Music Director of the YSO from 1968-1974
When Beethoven was a lot younger, a mere 200 years old, the YSO celebrated his biggest birthday yet with an all-Beethoven program (December 17, 1970) that was an homage to the epic four-hour concert the master conducted in Vienna on December 22, 1808, when both his symphonies No. 6 and No. 5 were premiered. To this we added the Violin Concerto, played by Jonathan Bieler (who went on to play in the Philadelphia Orchestra) and Stravinsky’s “Happy Birthday” piece, composed for Pierre Monteux on the occasion of Monteux’s 80th birthday.

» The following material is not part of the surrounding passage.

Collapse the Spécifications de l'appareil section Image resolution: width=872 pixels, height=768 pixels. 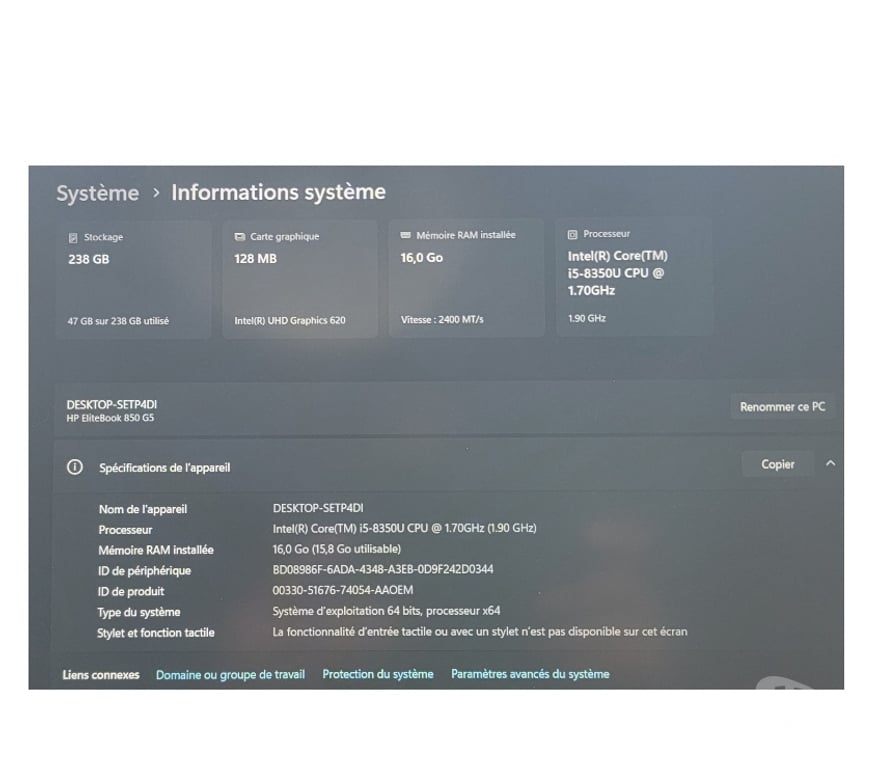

The 1970-71 season is worth remembering. It opened with Schoenberg’s Gurrelieder (a Parents’ Weekend challenge if ever there was one!) and ended with Mahler’s Symphony No. 2. Both were New Haven premieres. In between, we played the Berg Violin Concerto, la Mer, Petrouchka, Scriabin’s Prometheus with coordinated lasers (twice in one night for the overflow crowds), and The Miraculous Mandarin Suite. We also toured France, starting out in Paris’ Théâtre des Champs-Elysées, where we performed Debussy’s rarely performed last ballet score, Khamma, along with the Scriabin (no lights) and Ives’ Symphony No. 4. We brought a chorus along with us and had a couple of encores: the Danse Russe from Petrouchka and Gershwin’s I Got Rhythm Variations. (Overheard in Paris when we performed the Gershwin, a somewhat befuddled woman said, “Enfin, la Rhapsodie en bleu!”) I well remember the wooden toilet seat in the conductor’s room and thinking about Pierre Monteux and how he had probably made use of it shortly before the world premiere of The Rite of Spring in 1913.

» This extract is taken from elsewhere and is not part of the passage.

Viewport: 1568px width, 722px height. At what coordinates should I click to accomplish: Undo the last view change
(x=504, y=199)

An all-Beethoven concert was quite rare for us in those days. Whenever we played Brahms or Beethoven we liked to call it “straight night.” In general, we left that repertory to the New Haven Symphony and Yale’s Philharmonia. We wanted to make Beethoven’s 200th special and celebratory—and long.
Our partners in garnering an audience in those days were our graphic designers who created magnificent art-house quality posters and table cards (for the dining halls). Of those terrific designers, Chris Pullman brought his brilliance and sense of humor to everything he created. His idea was to photograph a gigantic birthday cake with 200 candles on it. This required a certain amount of planning—and a cake.
The photo shoot would have to take place at least a month before the concert so the poster could be designed, printed, and put up all over campus. Yale’s Food Service agreed that their meat freezer located across I-95 would then keep the cake on ice until we defrosted it in time for the post-concert party at our apartment on Orange Street. Our unofficial team doctor, Joe Rossi, suggested his local bakery, called (I am not making this up) Schiller’s Country Club Pastry Shop might help.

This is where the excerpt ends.